Entre la tradición y las críticas, el director general de Deportes responde
El presidente de la Ciudad, Juan Vivas, acompañado por el consejero de Deporte, Nicola Cecchi, y la gerente del ICD, Araceli García, fue el encargado de cortar la cinta y dar el pistoletazo de salida a la 48ª edición de la San Silvestre y la 20ª San Silvestre Baby, celebradas el domingo 28 de diciembre, Día de los Santos Inocentes.
Más de 600 corredores participaron en una prueba que superó ampliamente las 500 plazas previstas, con un recorrido de unos cuatro kilómetros por el centro de la ciudad, con salida y meta en la Plaza de África. Los infantiles salieron una hora antes, con distancia adaptada a sus categorías. Todos los participantes recibieron medalla finisher, y hubo premios para los tres primeros clasificados y un reconocimiento al motivo navideño más original.
El cambio de fecha no ha pasado desapercibido. J. Antonio expresó su crítica en redes sociales cuestionando la decisión de adelantar la carrera:
“Viviendo en una Ciudad en la que presumimos de mantener todas las tradiciones, no llego a comprender cómo se puede cambiar la fecha de una prueba deportiva que su propio nombre indica cuando ha de celebrarse”.
También añadió:
“Muy fácil, si la haces el 31, la mayoría están de tardeo y no la hacen”.

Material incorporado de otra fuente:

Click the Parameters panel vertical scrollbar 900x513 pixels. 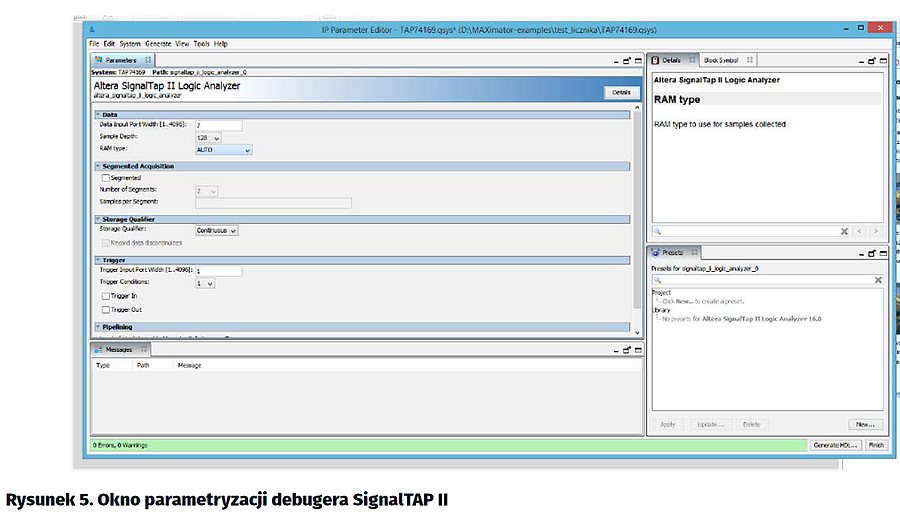(x=637, y=220)
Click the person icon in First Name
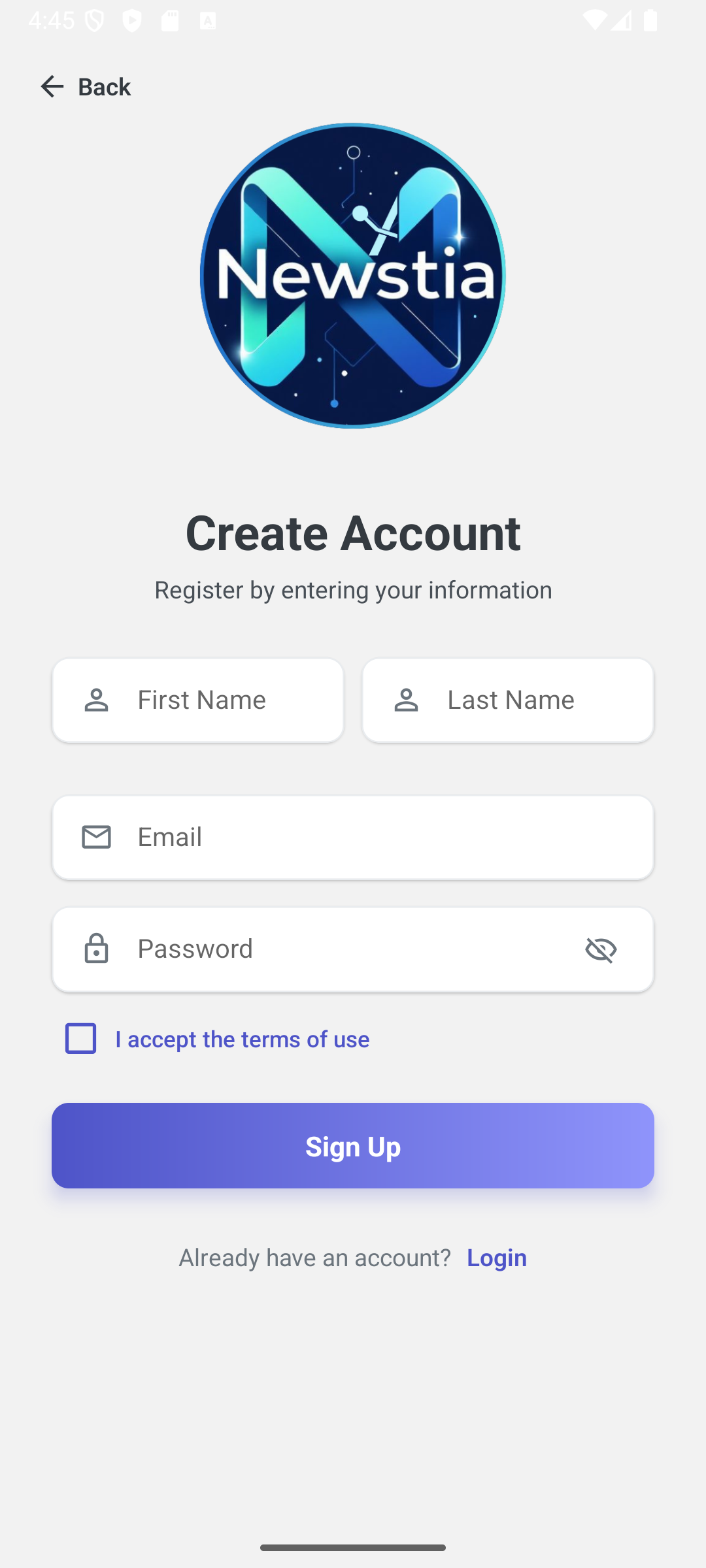Image resolution: width=706 pixels, height=1568 pixels. [97, 700]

Otros comentarios como el de Josema defendieron mantener la fecha original:
“Qué llegó primero, el tardeo o la prueba. Todo son excusas para destrozar tradiciones”.
Pero la guinda la puso el director general de Deportes, Sergio Aguilera, le respondió públicamente con una reflexión donde defiende que la tradición también puede actualizarse sin perder su esencia. Aguilera responde con una opinión que, reconoce, puede ser equivocada para muchos:
“La San Silvestre siempre ha sido el 31. Es cierto. Pero la tradición, en algunas ocasiones, no es repetir y mantener sin pensar ni adaptarse a los tiempos. Es mantener el espíritu y adaptarlo a la realidad de cada momento y de cada ciudad. Cambiar el día no elimina la tradición. La mantiene viva, permitiendo que participe más gente y que el evento crezca”.

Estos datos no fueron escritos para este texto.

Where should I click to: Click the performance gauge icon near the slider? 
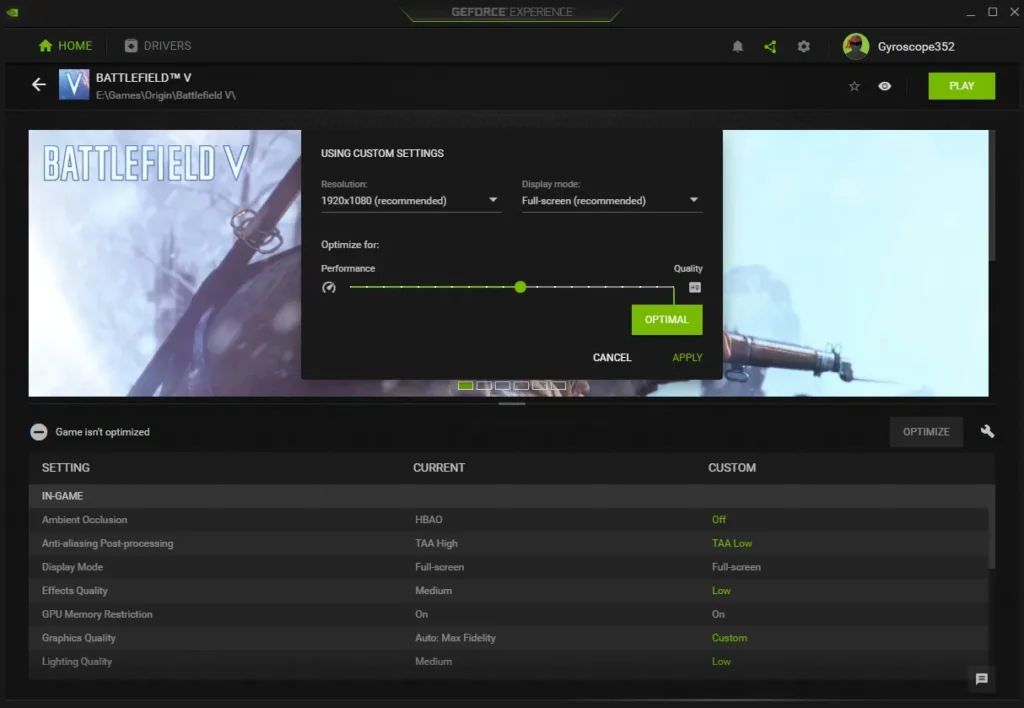[329, 287]
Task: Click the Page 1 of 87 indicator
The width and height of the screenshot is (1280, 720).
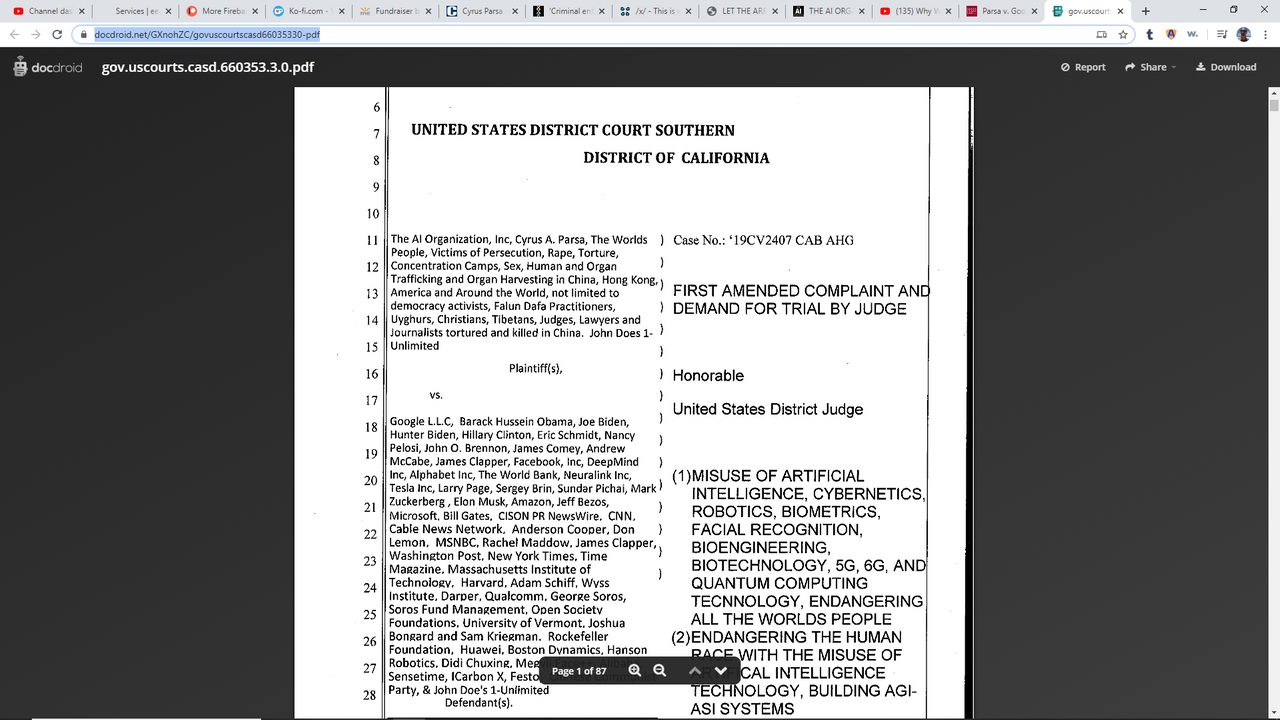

Aguilera argumenta que en ciudades pequeñas como Ceuta, adelantar la fecha mejora la seguridad, la organización y permite una mayor participación sin tensionar los servicios. Recuerda que otras muchas localidades han hecho lo mismo sin perder su identidad, e incluso reforzando el evento:
“El objetivo no es cambiar por cambiar. Es proteger lo importante: participación, seguridad y espíritu deportivo. Adelantar la San Silvestre no es romper con el pasado. Es cuidarlo para que siga teniendo futuro”.
Y concluye:
“En mi humilde opinión, la tradición no se abandona. Solo se actualiza y se adapta a las demandas y los cambios sociales. Abrazo enorme”.